● Task to carry out: Give back, unchanged, the lines from the one containing "[Pinterest] (408, 2125)" to the end of the listing, inclusive of both.

● Material for the task:
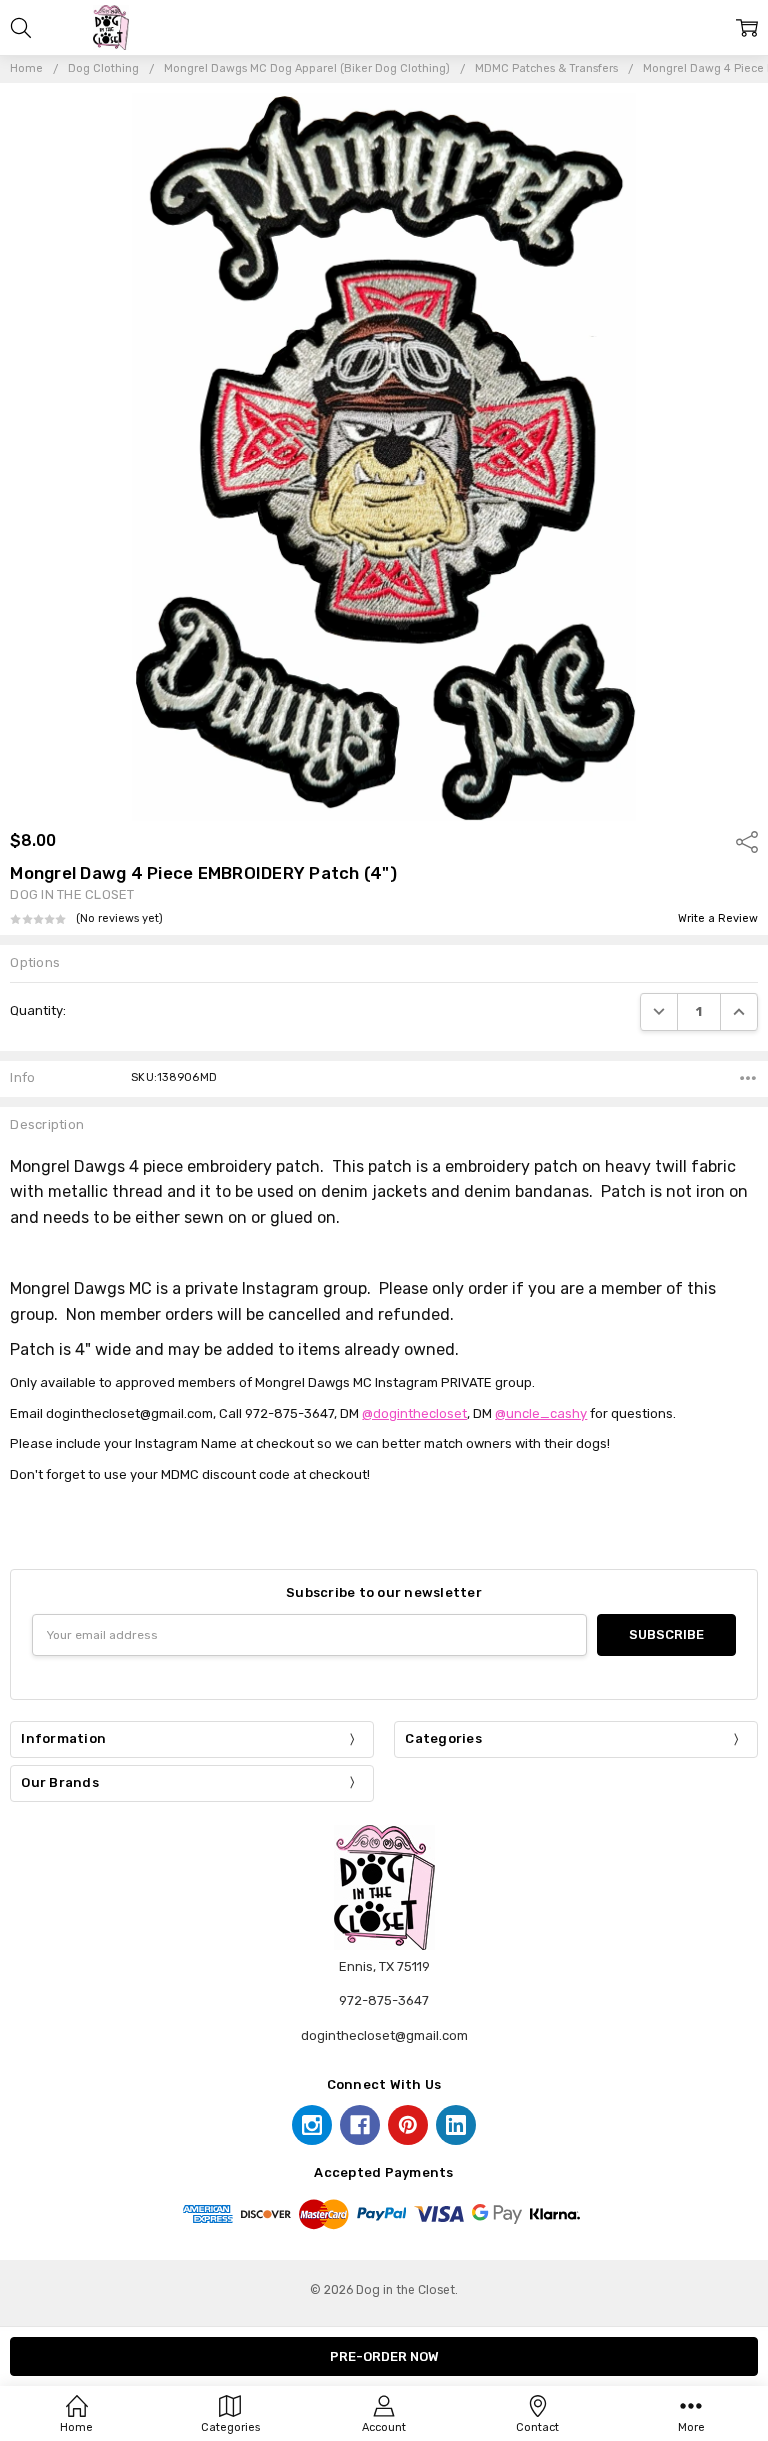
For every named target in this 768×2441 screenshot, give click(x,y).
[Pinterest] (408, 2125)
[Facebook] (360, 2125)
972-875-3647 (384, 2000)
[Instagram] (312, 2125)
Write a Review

● Task result:
[Pinterest] (408, 2125)
[Facebook] (360, 2125)
972-875-3647 (384, 2000)
[Instagram] (312, 2125)
Write a Review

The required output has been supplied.